An expressed key value to the characters is family. When the other family joins, Paul understands firsthand Will’s dedication to protecting his wife and kids over himself. So, a question must arise: what would happen if Paul’s own family catches the sickness? Thankfully, we are at least given a vague answer. Travis, who experiences grave paranoia, is absent from the kitchen table in the very last scene. Why? Either the value of family was disregarded and they violently put him to rest because he was actually sick, or, the more likely outcome, the fear and panicked hallucination of catching the sickness led Travis to conduct his own death. This is a direct result of the consistent perpetuation throughout the movie that being dead was safer than potentially being ill. Either way, the family was torn apart by its own attempts to stay alive.

Overall, the movie expresses monumental concepts about what we are willing to sacrifice in times of fear. We relinquish our core values of family, trust, peace, nonviolence, and, quite frankly, we put our lives above our morals. But what is life without morals? At a certain point, when morality is our last concern, we’re in danger.

The main reason behind people disliking the movie is the lack of context and answers. We are not given an explanation of where this all transpires, how everyone else is doing, what the illness is, or who this family even is. As human beings, we are inclined to wonder these things and expect details. However, implementing a more specific plot would hinder the movie’s intellectual meaning. By integrating a noticeable, frustrating aspect of vagueness to the film, the profound central ideas are elucidated and thus force the audience to think for themselves about the message of the movie. A movie is not simply a beginning, middle, and an end. And here, devoid of an understandable ending, watchers must dive into their own mind to ascertain the ending themselves. Travis experienced what, and it drove him to do what?

Logically, it is supposed to inflict confusion on us. During times of fear, this family goes to whatever extent is necessary to survive, but in the end, are their lives worth living? When from their security derives distrust and violence (among a multitude of similar vices), is security really security? Or is it just protecting us from one enemy (death), but harming us in other ways (deteriorating emotional, mental, physical states)? And can we ever create a balance?

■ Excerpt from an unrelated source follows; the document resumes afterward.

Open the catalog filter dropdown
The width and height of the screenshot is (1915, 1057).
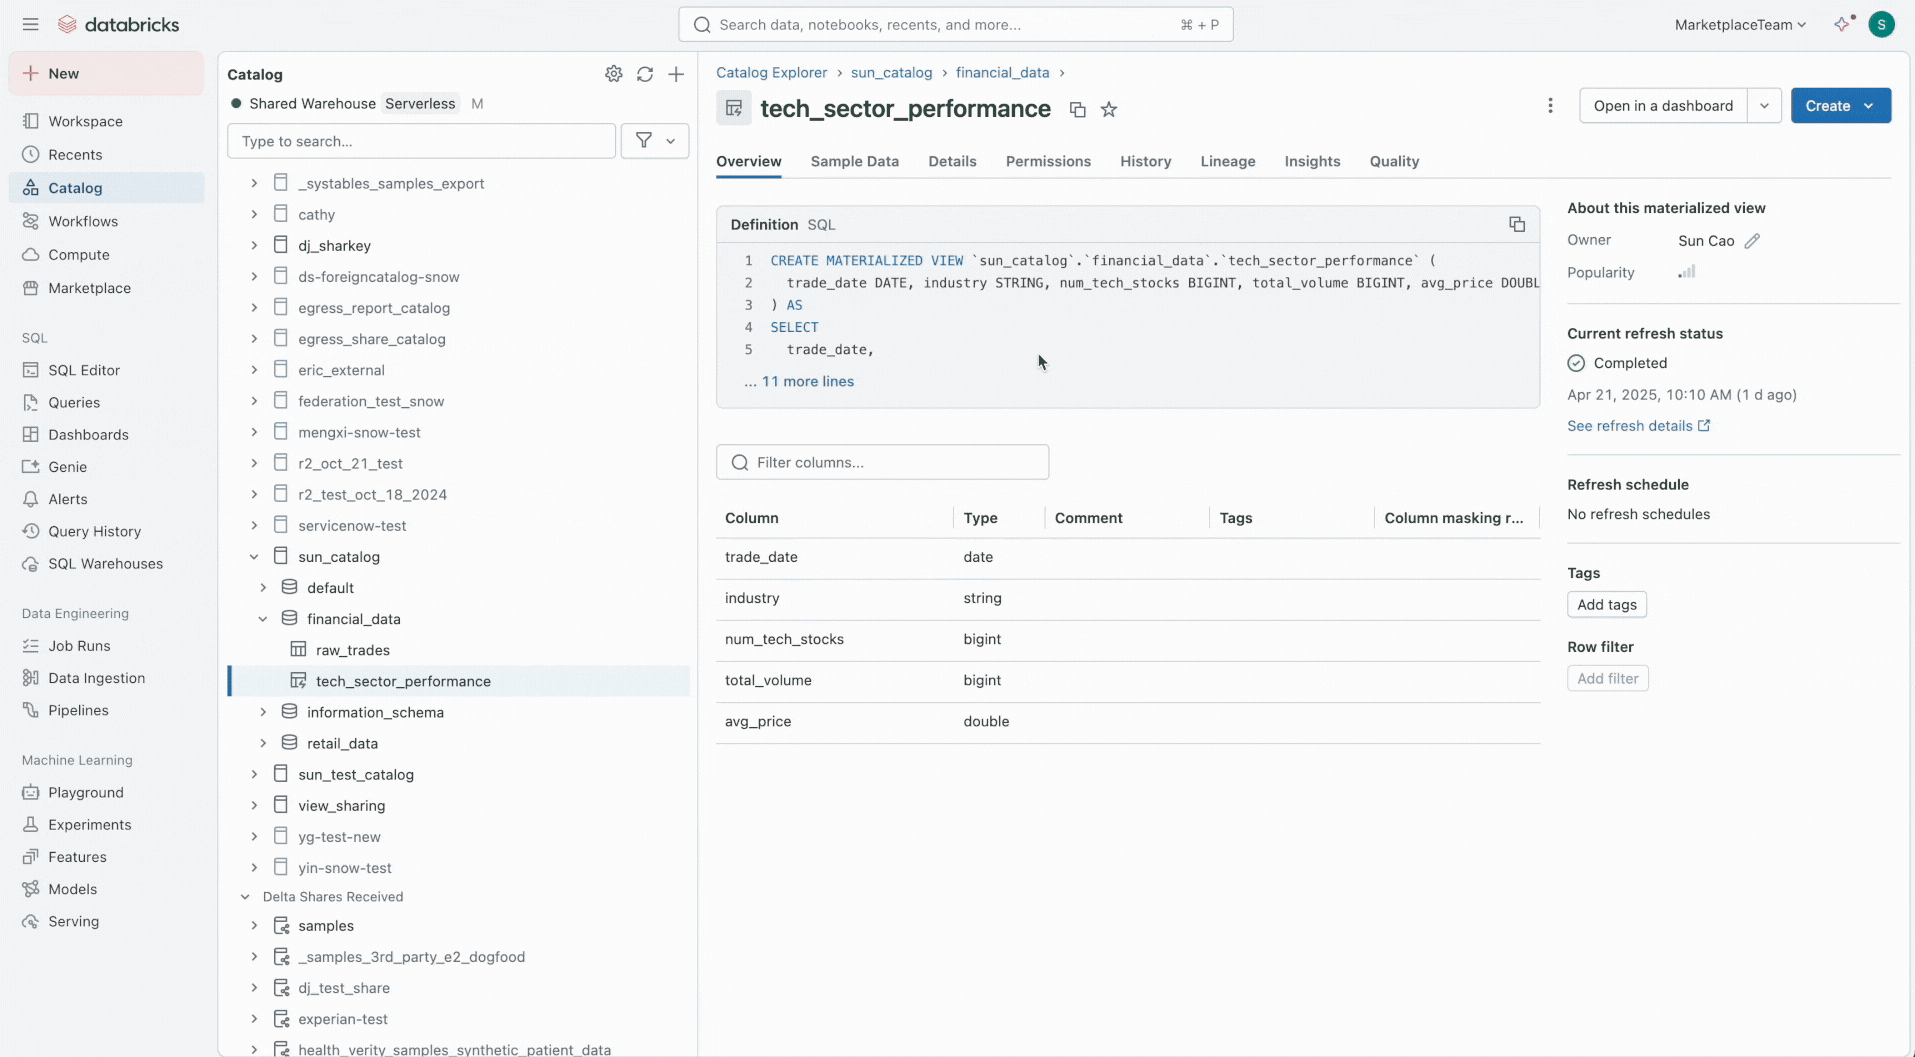coord(655,141)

A noteworthy scene is when Travis wakes up from a nightmare where he was infected with the disease and his arms were filled with disturbing scars. When he wakes up, he finds himself scratching viciously at his arms as if the scars were real. The audience watches as he tears at his perfectly fine arms in a panic (reminiscent of the final scene in The Forest). The effective image should make us question what’s worse: actually dying or living in fear that you’re dying? I was also reminded of the iconic scene in Macbeth, when Lady Macbeth, amid a sleepwalk, endeavors to wash her hands of her sins as if they were bloody. However, her hands were clean to begin with, and it was pure paranoia that drove her to think she was in trouble. Again, this possible allusion contributes to the significant theme of paranoia’s damaging effects. In Macbeth, Lady Macbeth is distraught because of her guilt and fear of getting caught for murder, and in this movie, Travis is conflicted in a similar way. He is possibly overwhelmed with guilt — though having never killed someone, he permits and watches as his father nonchalantly does. Along with this burden, he is constantly petrified of contracting the illness.

It Comes at Night is not going to be for everyone, but for those who sense the bigger picture, it can alter their perception of life altogether. It’s rare for movies to harbor such complexities because of the need to impress the public with something everyone will understand. It Comes at Night was a gem to come across.